Sans aller comme Lucca jusqu’à divulguer l’ensemble des salaires de manière publique, la société Shine (qui propose un compte pro en ligne pour les indépendants) a mis l’équité au centre de sa politique salariale avec une grille de salaire transparente. Cette grille s’articule autour de critères partagés et acceptés par tous : le métier, les personnes à charge dans le foyer et l’ancienneté dans la vie active.
Parler ouvertement de salaires, cela redonne au principe de la négociation collective toutes ses lettres de noblesse. Affaibli par le déclin des syndicats et la multiplication des travailleurs précaires et des prestataires, ce dernier a perdu du terrain. En entretenant l’opacité (le tabou de l’argent), on individualise systématiquement la négociation salariale. Or historiquement, la négociation collective est toujours plus favorable aux salariés.
Mais la transparence ne résout pas tout
Si la transparence des salaires permet de réduire (à défaut d’éliminer) les écarts “à travail égal”, elle ne remet pas en question ce qui explique pourtant l’essentiel des inégalités salariales entre les hommes et les femmes :
· le travail gratuit (corvées domestiques, parentalité, aidance)
· les formes précaires d’emploi (CDD, temps partiel)
· la moindre valorisation des métiers féminins (infirmières, auxiliaires, enseignantes).
Prenez par exemple l’Éducation nationale (et la fonction publique en général) : les grilles de salaires y sont totalement transparentes, les «points d’indice» et les «échelons» connus de tous. Il y a donc peu de marge de manoeuvre pour la négociation et peu de place pour la discrimination sexiste. Et pourtant, les inégalités salariales entre les femmes et les hommes enseignants s’élèvent à environ 10%. Car à l’Éducation nationale comme dans le reste du monde du travail, les femmes sont plus nombreuses à occuper des postes à temps partiel (78% des emplois à temps partiels sont occupés par des femmes) et à être contractuelles et précaires (66% des non titulaires sont des femmes). De plus, elles sont plus nombreuses à enseigner auprès des enfants les plus jeunes. Or l’enseignement au primaire est moins valorisé qu’au secondaire et supérieur. La chose a beau être transparente, elle n’en est pas moins curieuse : pourquoi les cours donnés aux enfants, dont l’influence sur la formation et le destin des individus est si déterminante, sont-ils moins payés ?

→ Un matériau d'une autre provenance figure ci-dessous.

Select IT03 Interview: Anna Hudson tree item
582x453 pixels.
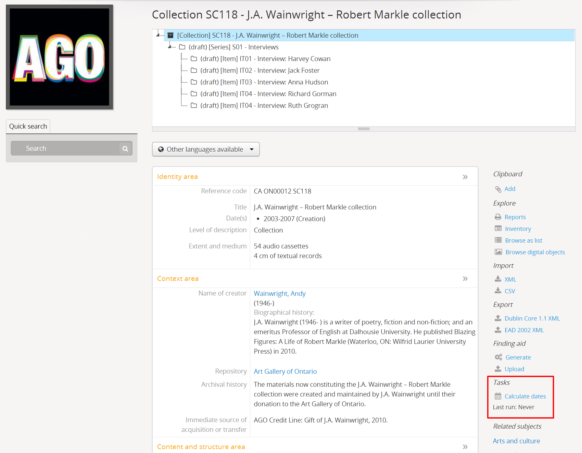[264, 82]
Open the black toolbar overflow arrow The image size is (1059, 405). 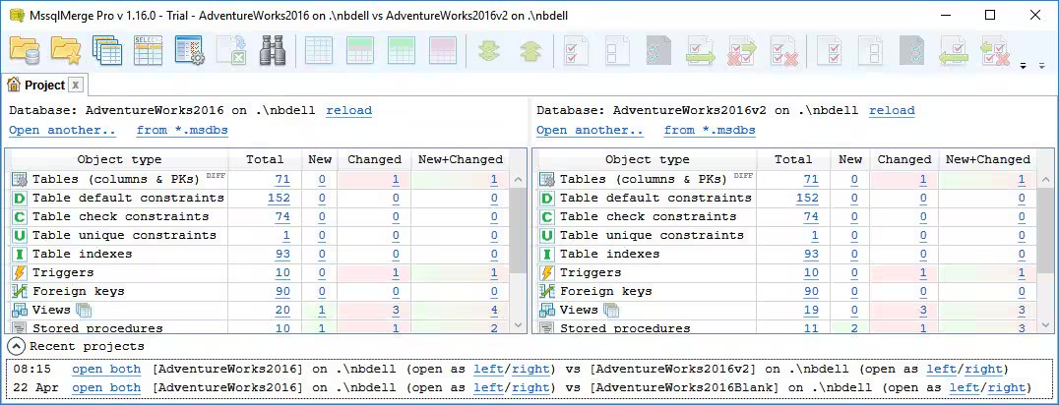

Faire la transparence sur un phénomène est une étape bénéfique mais elle ne doit pas occulter les mécanismes à l’origine des inégalités. Les femmes s’occupent davantage des enfants, des malades et des personnes âgées. Quand elles le font gratuitement, il leur est plus difficile d’occuper des emplois rémunérés à temps plein. Quand elles le font de manière professionnelle (en tant que puéricultrices, enseignantes, infirmières ou auxiliaires), elles occupent les métiers les moins rémunérés de notre société. Pour transparentes qu’elles soient, ces inégalités-là sont insuffisamment remises en question aujourd’hui.
En somme, la transparence salariale est un instrument utile dans la lutte contre les inégalités de rémunération, en particulier entre les sexes. Elle expose les disparités flagrantes qui existent souvent au sein des organisations, mettant ainsi la pression sur ces dernières pour instaurer des politiques salariales plus équitables. Mais à elle seule, la transparence ne peut résoudre tous les problèmes d’inégalités salariales. Si elle peut contribuer à éliminer les écarts «à travail égal», elle ne remet guère en question les facteurs plus profonds qui sous-tendent ces inégalités.